## AIM OF THE TASK
Rewrite the material below as a numbered list with one item per line, and leave out the blank lines.

## EXTRACTED MATERIAL
● ● ●

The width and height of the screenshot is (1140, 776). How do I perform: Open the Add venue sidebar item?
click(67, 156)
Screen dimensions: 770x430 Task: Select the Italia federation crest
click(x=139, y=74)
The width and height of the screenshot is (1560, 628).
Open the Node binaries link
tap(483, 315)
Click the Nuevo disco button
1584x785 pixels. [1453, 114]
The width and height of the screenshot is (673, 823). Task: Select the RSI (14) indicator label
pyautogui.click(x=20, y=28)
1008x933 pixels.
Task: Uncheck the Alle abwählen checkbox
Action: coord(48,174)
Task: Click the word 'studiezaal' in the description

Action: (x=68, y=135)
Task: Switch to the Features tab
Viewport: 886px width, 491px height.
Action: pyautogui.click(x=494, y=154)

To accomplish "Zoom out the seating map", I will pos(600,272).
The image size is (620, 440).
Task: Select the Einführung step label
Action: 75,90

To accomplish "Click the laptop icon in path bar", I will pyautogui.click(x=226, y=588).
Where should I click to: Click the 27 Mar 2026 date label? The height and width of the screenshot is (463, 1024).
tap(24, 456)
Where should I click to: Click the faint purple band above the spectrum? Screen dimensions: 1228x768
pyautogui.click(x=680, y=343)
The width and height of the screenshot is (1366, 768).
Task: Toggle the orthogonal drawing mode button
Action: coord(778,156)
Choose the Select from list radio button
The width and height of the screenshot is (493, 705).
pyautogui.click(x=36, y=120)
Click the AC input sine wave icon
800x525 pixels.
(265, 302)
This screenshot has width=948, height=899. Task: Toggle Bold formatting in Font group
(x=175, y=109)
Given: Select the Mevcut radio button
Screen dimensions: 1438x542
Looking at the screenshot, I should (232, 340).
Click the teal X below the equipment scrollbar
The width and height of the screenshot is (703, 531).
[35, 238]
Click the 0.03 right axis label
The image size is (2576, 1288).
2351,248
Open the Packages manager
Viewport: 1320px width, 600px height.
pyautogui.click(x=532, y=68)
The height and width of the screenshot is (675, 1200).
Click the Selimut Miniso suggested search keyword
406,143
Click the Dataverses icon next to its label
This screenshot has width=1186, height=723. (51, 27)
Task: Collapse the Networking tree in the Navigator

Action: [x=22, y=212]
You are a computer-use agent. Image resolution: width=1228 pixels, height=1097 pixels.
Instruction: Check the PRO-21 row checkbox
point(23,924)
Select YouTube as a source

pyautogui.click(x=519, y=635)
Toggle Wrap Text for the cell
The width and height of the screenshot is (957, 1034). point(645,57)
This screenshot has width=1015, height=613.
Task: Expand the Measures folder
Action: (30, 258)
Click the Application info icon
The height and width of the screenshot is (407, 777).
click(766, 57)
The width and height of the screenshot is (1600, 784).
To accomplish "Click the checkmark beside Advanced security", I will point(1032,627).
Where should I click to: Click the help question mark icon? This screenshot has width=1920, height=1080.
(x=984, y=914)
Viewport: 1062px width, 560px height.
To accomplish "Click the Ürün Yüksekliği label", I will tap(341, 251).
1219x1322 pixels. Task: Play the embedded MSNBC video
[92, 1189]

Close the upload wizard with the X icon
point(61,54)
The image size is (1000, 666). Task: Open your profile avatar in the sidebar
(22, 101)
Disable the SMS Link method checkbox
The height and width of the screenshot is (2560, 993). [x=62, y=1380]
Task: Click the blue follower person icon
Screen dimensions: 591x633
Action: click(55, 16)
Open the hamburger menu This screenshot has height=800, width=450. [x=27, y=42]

● ● ●

## SOLUTION FOR THIS EXERCISE
1. The width and height of the screenshot is (1140, 776). How do I perform: Open the Add venue sidebar item?
2. click(67, 156)
3. Screen dimensions: 770x430 Task: Select the Italia federation crest
4. click(x=139, y=74)
5. The width and height of the screenshot is (1560, 628).
6. Open the Node binaries link
7. tap(483, 315)
8. Click the Nuevo disco button
9. 1584x785 pixels. [1453, 114]
10. The width and height of the screenshot is (673, 823). Task: Select the RSI (14) indicator label
11. pyautogui.click(x=20, y=28)
12. 1008x933 pixels.
13. Task: Uncheck the Alle abwählen checkbox
14. Action: coord(48,174)
15. Task: Click the word 'studiezaal' in the description
16. Action: (x=68, y=135)
17. Task: Switch to the Features tab
18. Viewport: 886px width, 491px height.
19. Action: pyautogui.click(x=494, y=154)
20. To accomplish "Zoom out the seating map", I will pos(600,272).
21. The image size is (620, 440).
22. Task: Select the Einführung step label
23. Action: 75,90
24. To accomplish "Click the laptop icon in path bar", I will pyautogui.click(x=226, y=588).
25. Where should I click to: Click the 27 Mar 2026 date label? The height and width of the screenshot is (463, 1024).
26. tap(24, 456)
27. Where should I click to: Click the faint purple band above the spectrum? Screen dimensions: 1228x768
28. pyautogui.click(x=680, y=343)
29. The width and height of the screenshot is (1366, 768).
30. Task: Toggle the orthogonal drawing mode button
31. Action: coord(778,156)
32. Choose the Select from list radio button
33. The width and height of the screenshot is (493, 705).
34. pyautogui.click(x=36, y=120)
35. Click the AC input sine wave icon
36. 800x525 pixels.
37. (265, 302)
38. This screenshot has width=948, height=899. Task: Toggle Bold formatting in Font group
39. (x=175, y=109)
40. Given: Select the Mevcut radio button
41. Screen dimensions: 1438x542
42. Looking at the screenshot, I should (232, 340).
43. Click the teal X below the equipment scrollbar
44. The width and height of the screenshot is (703, 531).
45. [35, 238]
46. Click the 0.03 right axis label
47. The image size is (2576, 1288).
48. 2351,248
49. Open the Packages manager
50. Viewport: 1320px width, 600px height.
51. pyautogui.click(x=532, y=68)
52. The height and width of the screenshot is (675, 1200).
53. Click the Selimut Miniso suggested search keyword
54. 406,143
55. Click the Dataverses icon next to its label
56. This screenshot has width=1186, height=723. (51, 27)
57. Task: Collapse the Networking tree in the Navigator
58. Action: [x=22, y=212]
59. You are a computer-use agent. Image resolution: width=1228 pixels, height=1097 pixels.
60. Instruction: Check the PRO-21 row checkbox
61. point(23,924)
62. Select YouTube as a source
63. pyautogui.click(x=519, y=635)
64. Toggle Wrap Text for the cell
65. The width and height of the screenshot is (957, 1034). point(645,57)
66. This screenshot has width=1015, height=613.
67. Task: Expand the Measures folder
68. Action: (30, 258)
69. Click the Application info icon
70. The height and width of the screenshot is (407, 777).
71. click(766, 57)
72. The width and height of the screenshot is (1600, 784).
73. To accomplish "Click the checkmark beside Advanced security", I will point(1032,627).
74. Where should I click to: Click the help question mark icon? This screenshot has width=1920, height=1080.
75. (x=984, y=914)
76. Viewport: 1062px width, 560px height.
77. To accomplish "Click the Ürün Yüksekliği label", I will tap(341, 251).
78. 1219x1322 pixels. Task: Play the embedded MSNBC video
79. [92, 1189]
80. Close the upload wizard with the X icon
81. point(61,54)
82. The image size is (1000, 666). Task: Open your profile avatar in the sidebar
83. (22, 101)
84. Disable the SMS Link method checkbox
85. The height and width of the screenshot is (2560, 993). [x=62, y=1380]
86. Task: Click the blue follower person icon
87. Screen dimensions: 591x633
88. Action: click(55, 16)
89. Open the hamburger menu This screenshot has height=800, width=450. [x=27, y=42]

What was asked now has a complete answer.